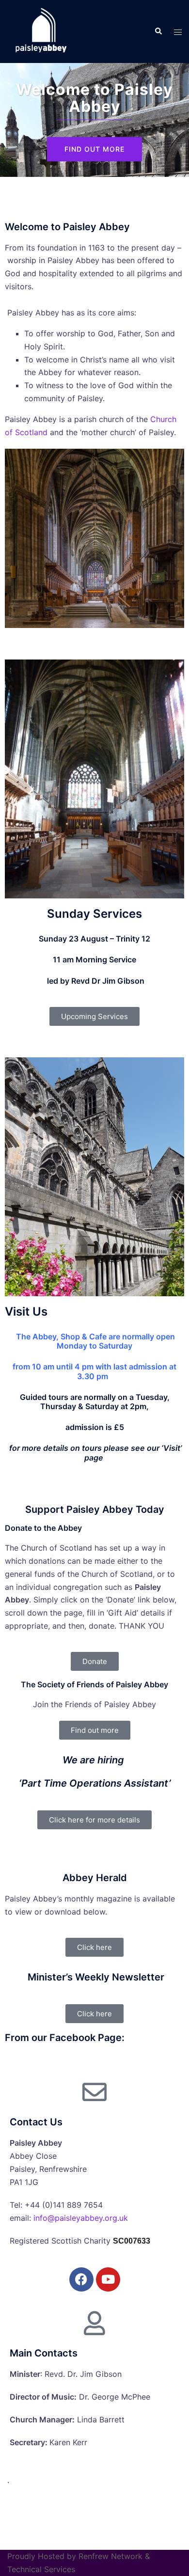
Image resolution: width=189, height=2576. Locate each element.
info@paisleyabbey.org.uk (80, 2218)
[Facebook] (81, 2279)
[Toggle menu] (178, 31)
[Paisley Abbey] (39, 30)
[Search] (158, 31)
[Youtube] (108, 2279)
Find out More (94, 148)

========

Exercise requirements
The records above must be output exactly, except for the pictures.

Task answer
Image resolution: width=189, height=2576. Locate each element.
info@paisleyabbey.org.uk (80, 2218)
[Facebook] (81, 2279)
[Toggle menu] (178, 31)
[Paisley Abbey] (39, 30)
[Search] (158, 31)
[Youtube] (108, 2279)
Find out More (94, 148)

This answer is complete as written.